Upon reflection, the bad evaluations I got last winter made a few good points. The complaints were amplified somewhat by the fact that the class met at a bad time (4:05-5:10 MWF), but some of what they said was spot-on. Among other things, I had changed homework policies, and spent less time on problem-solving tips and repetitive drill. Those were generally mistakes, and I won't repeat them (indeed, after taking some of the comments to heart, I got the best evaluations I've received to date the next term, from pre-meds no less).
On the other hand, some of the complaints were a little off-base. We had just revised the syllabus for the course in question, adding a bunch of material, and a number of the comments were based on the increased difficulty level (something I tend to regard as a feature, not a bug). Those aren't especially helpful remarks, and are actually probably counter-productive when it comes to actually educating students, as opposed to just dealing out A's for memorizing a few formulae.
It's also true that "[T]here is no requirement, and little incentive, for students to give thoughtful comments. It is easy to give angry, vindictive, or unsupported comments; easier still to leave the entries blank." I've certainly gotten a lot of blank or one-word ("OK.") written responses, and one term I had two students give me 1's across the board on the numerical rankings (I suspect they were bitter for reasons unrelated to my teaching). The really depressing thing is that a couple of outliers can really badly skew the mean values (which are what the administrators and reviewers mainly look at), particularly in small classes. (My personal preference would be to go to the scoring system used in judged sports, and throw out the lowest and highest scores before doing the average, but that's got its own problems in small classes...)

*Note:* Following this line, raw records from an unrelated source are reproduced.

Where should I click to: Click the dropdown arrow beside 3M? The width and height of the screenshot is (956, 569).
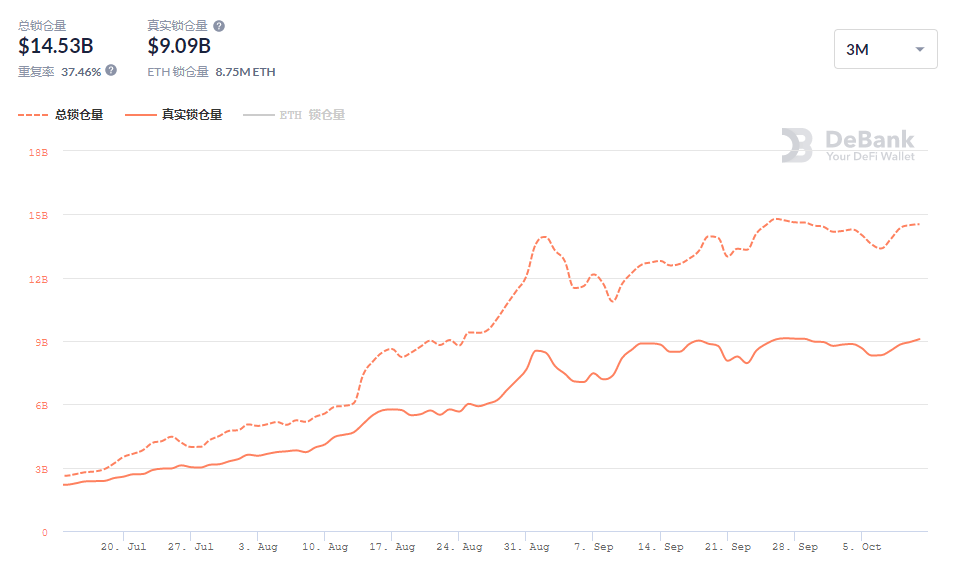coord(919,50)
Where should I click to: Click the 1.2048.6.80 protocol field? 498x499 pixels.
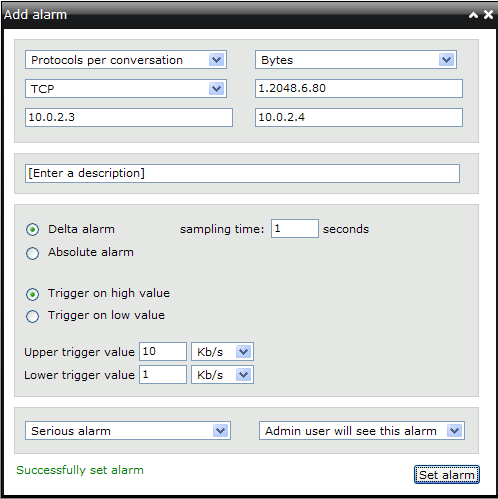[359, 89]
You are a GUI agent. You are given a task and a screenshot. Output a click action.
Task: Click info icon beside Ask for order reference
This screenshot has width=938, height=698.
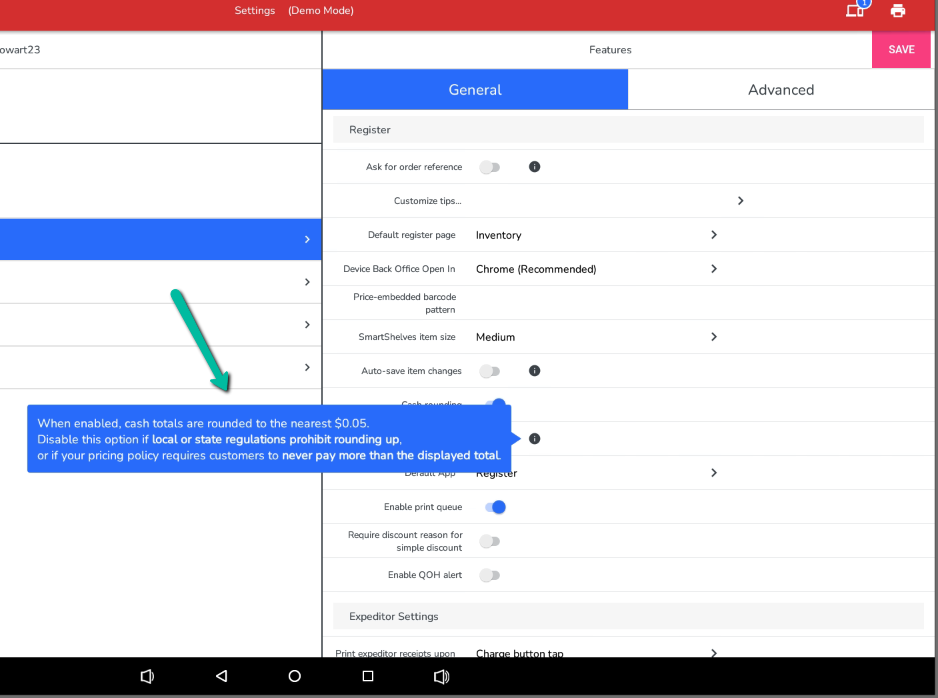click(534, 167)
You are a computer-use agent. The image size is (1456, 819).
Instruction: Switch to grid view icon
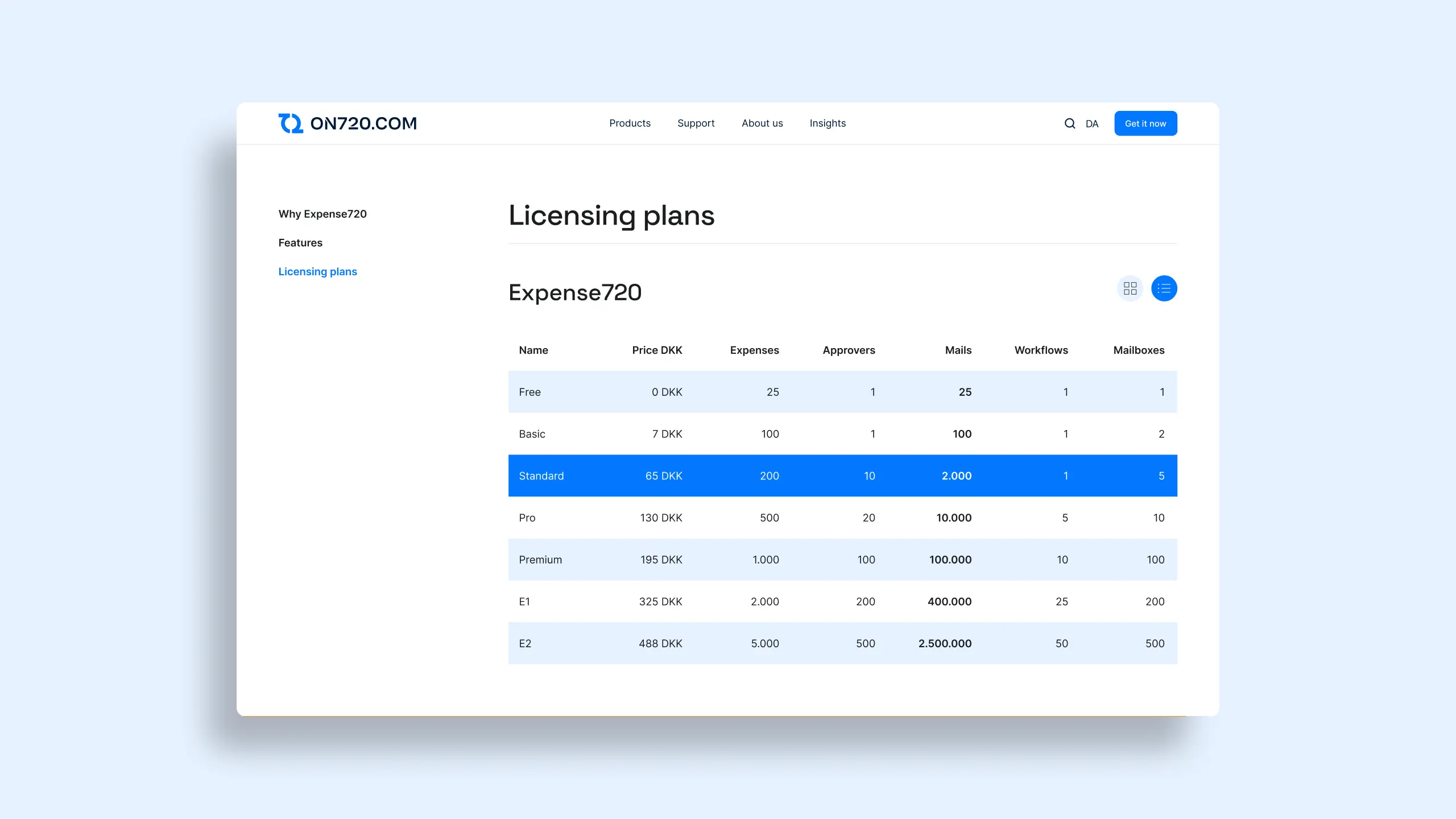[1130, 289]
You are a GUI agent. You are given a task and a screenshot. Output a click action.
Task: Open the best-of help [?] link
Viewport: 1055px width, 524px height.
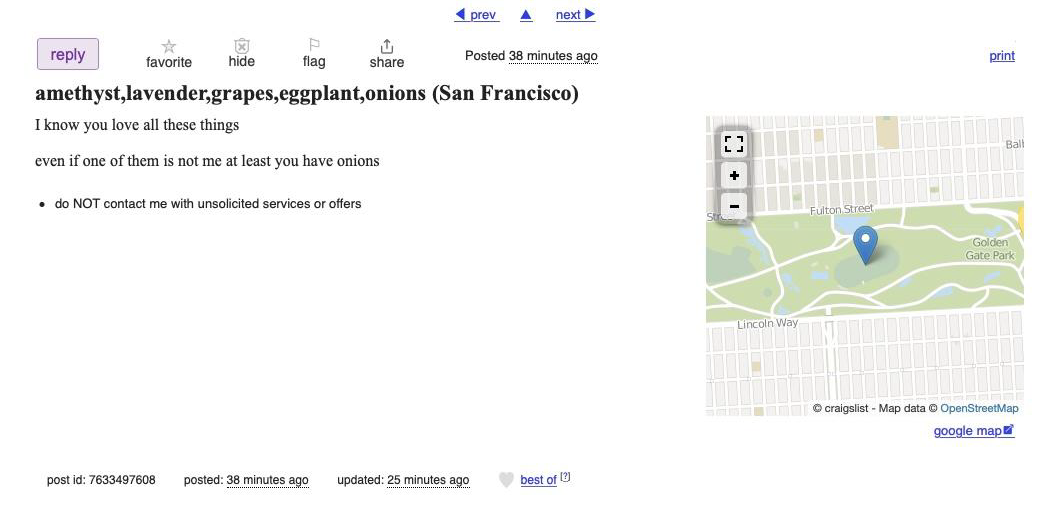(565, 477)
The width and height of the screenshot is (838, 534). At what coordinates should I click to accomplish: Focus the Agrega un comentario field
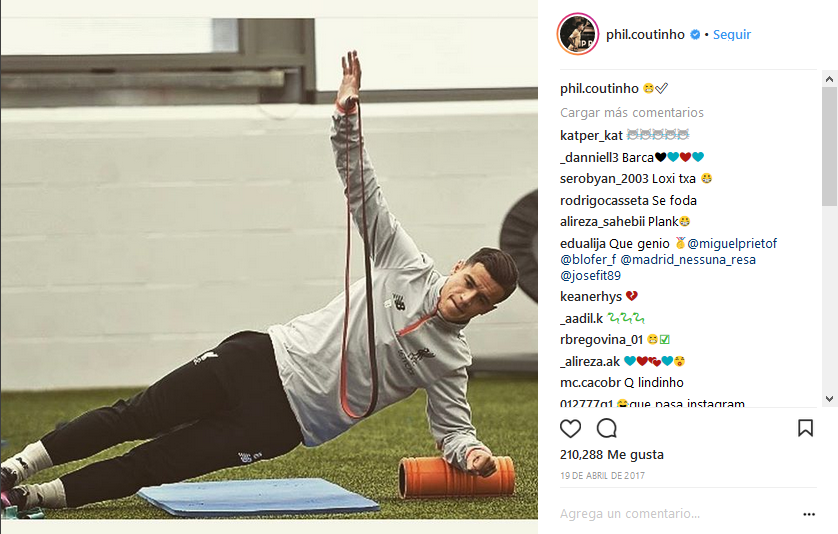click(x=679, y=514)
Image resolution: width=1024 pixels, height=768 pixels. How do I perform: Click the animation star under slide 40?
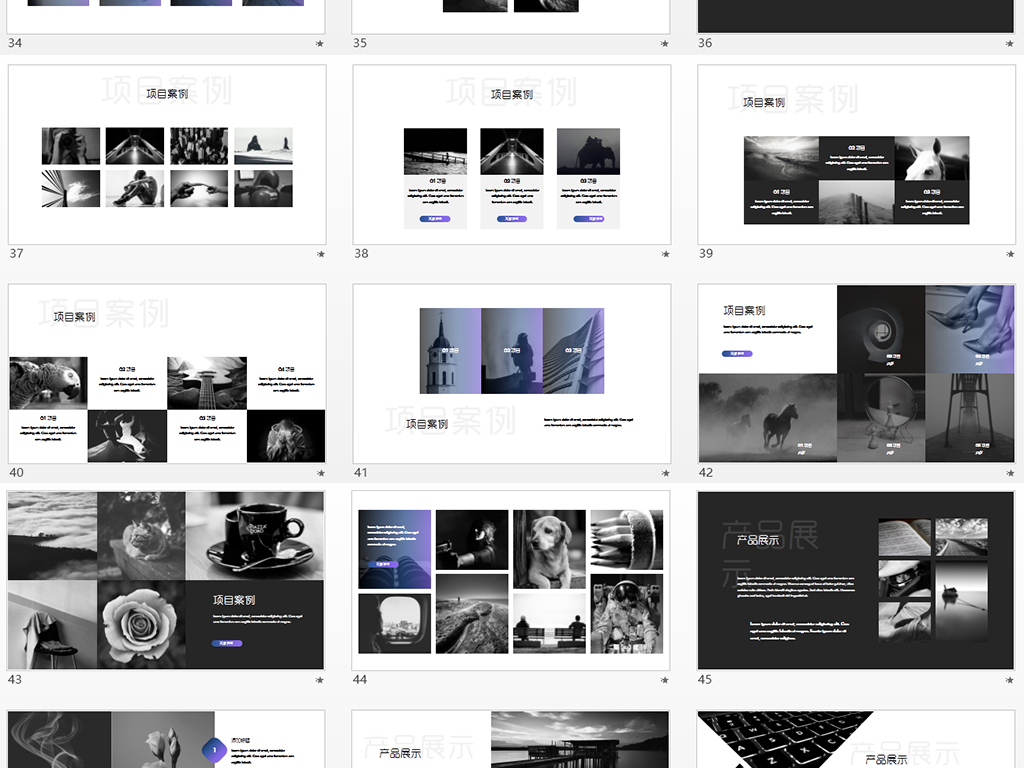click(x=320, y=474)
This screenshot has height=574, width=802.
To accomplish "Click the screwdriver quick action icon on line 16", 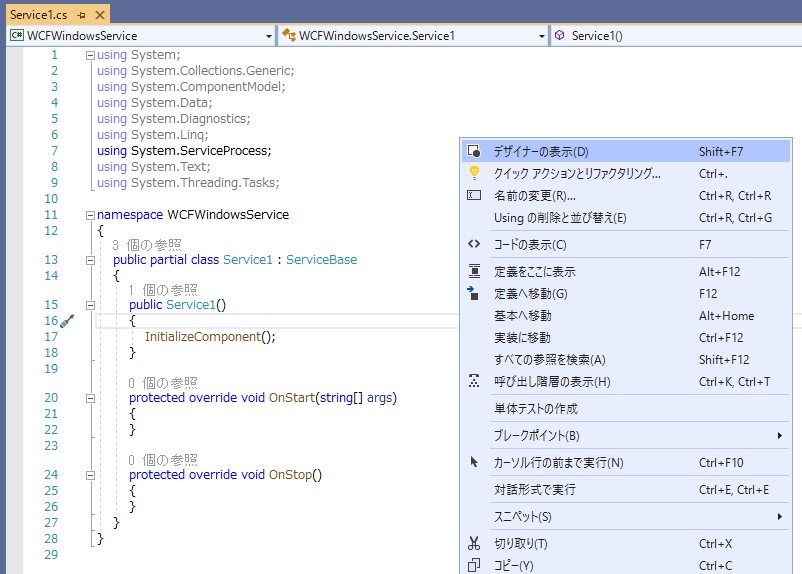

In the end, the main effect of these things is to complicate the life of beginning faculty. In order to (as one colleague describes it) "solve the student evaluation problem," you need to strike a fine balance; teaching enough material to be providing a useful service while not irritating the students overmuch. Some people claim the current emphasis on student feedback is tipping things too far toward the "don't annoy the students" side, but student feelings aren't something you can ignore. After all, the purpose of education is not just to pound facts into growing skulls, but to kindle some interest in the subject for its own sake. Which isn't something you can accomplish by irritating people.
It's a tricky problem, especially since different sub-groups of students can have wildly different demands and expectations-- there's no one foolproof solution, or at least, I haven't found one.
Looking back over what I've written, I see that, as usual when I tackle anything that's actually complicated, I really haven't gotten anywhere with this. It may be that I'm just babbling to cover a case of nerves over the thought of getting my evals for this term tomorrow. I certainly don't have any really concrete policy suggestions to make on this subject-- in some ways, I hate the whole student evaluation concept, but I do understand why they're used, and it's hard to come up with a better suggestion.
I guess the only real conclusion I can offer would be to say that if, like a commenter on a previous post, you find yourself "shocked now at the idea of those student evaluations having any real impact," well, don't be. And if you find yourself staring at a bubble sheet on the last day of class, trying to condense your experience to a handful of responses on a five-point scale, try to keep the impact in mind.